Status Report: Outlines and the Iterative Process
Today we are kicking off a (probably biweekly) progress report of sorts. This graph shows were we are at in writing the story as well as what has been recently finished. As you can see we’ve been busy.
We’ve been thinking a lot about focusing the the story so we can get it to it’s final stage where we can’t think of anything that’s wrong with it—not to say that there won’t be of course; that’s what the test audience is for. We’ve been working hard to really nail the story down and get rid of any fluff or artifacts from previous iterations of the story. The way we’ve been working is we have the outline, a scratch pad, and the scripted version. The scratchpad is where we’ll put all of our ideas that need to be discussed, or decisions that have been made that need to be sorted into the outline. While we’ve been focusing the story over the past few months, refining the character’s conflicts and fixing things that didn’t make perfect sense, the result is that our scratchpad got pretty big and our outlines were left without the revisions.
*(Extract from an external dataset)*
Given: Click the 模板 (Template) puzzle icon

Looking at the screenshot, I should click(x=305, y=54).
We first started by taking those notes and putting them at the top of their respective chapter outline to be sorted later into each scene. When we hit an item that needed to be discussed in the scratchpad, we discussed it, made a decision, and then put that note at the top of that chapter’s outline.
Which brings up the question, why didn’t we just place each note exactly where it was supposed to be in the outline, or rewrite the outline so our notes were fully worked into the story? Partly because we were so busy discussing the story that we didn’t want to break our train of thought to search through and rewrite outline, but it’s probably mostly because the outlines are a bit of a mess. We’ve refined the story so much that some chapters contain completely obsolete scenes. To put it another way, it’s going to be a lot of work to fix the outlines before we can effectively use them to write the script.
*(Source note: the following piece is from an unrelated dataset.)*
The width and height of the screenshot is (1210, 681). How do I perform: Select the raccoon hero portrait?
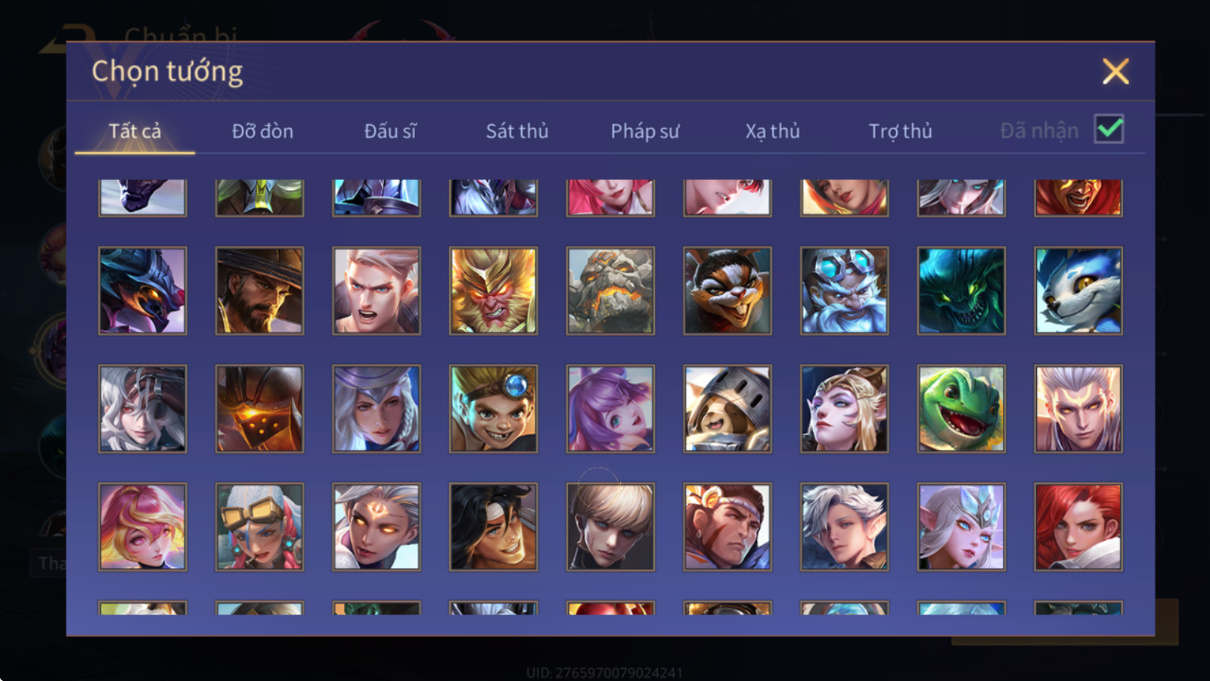(727, 291)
We have two tasks ahead of us. First is to fix the outlines for each chapter so our notes are fully integrated into the story and ready for scriptwriting, and then the actual scriptwriting itself. Our plan is to prepare all of the outlines for each chapter before we get serious into scriptwriting again. The fear of course is that we’ll get behind our 2.5 chapters per week quota and will have a hard time pacing ourselves once the outlines are done. On the other hand, we should fix our outlines first because that will reveal any problems with the story that we haven’t found yet, which will cost us more time in the long run. On the graph however, you will see that we have finished Chapter 17 amidst the outline refinement phase, and we do want to continue scriptwriting, but with a strong focus on fixing the outlines for every chapter.
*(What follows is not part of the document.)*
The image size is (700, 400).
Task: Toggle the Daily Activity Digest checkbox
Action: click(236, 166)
My experience with our writing process has made me think about how we could make this process easier. Is there a way that we can write our outlines that will make it easier for us to change the outline directly as soon as a decision is made? Maybe our outlines have too much information that makes this difficult? Maybe the information contained in the outline needs to be different? Perhaps something under the lines of, “This is what this character is thinking, this is what this character wants in this scene,” as opposed to, “This, this, and this happens.” My thinking behind that is when I’m writing the script I’m thinking more about “This is what this character wants,” as opposed to, “This is what is going to happen next, so fill in the gaps that will lead the scene there.” When we refine the story, we are mostly refining what the characters want, which of course changes what they do. So maybe changing how our outlines are written to better match the scriptwriting process and our overall story-writing process might be a good idea. But how will we convert that character-wants-character-does outline information into a plain-text format that will be useful for this iterative story-writing process? And will it even make a difference in speeding up the story-writing process? I’m not sure at the moment. These are interesting things to think about that will definitely be discussed during our postmortem of the project.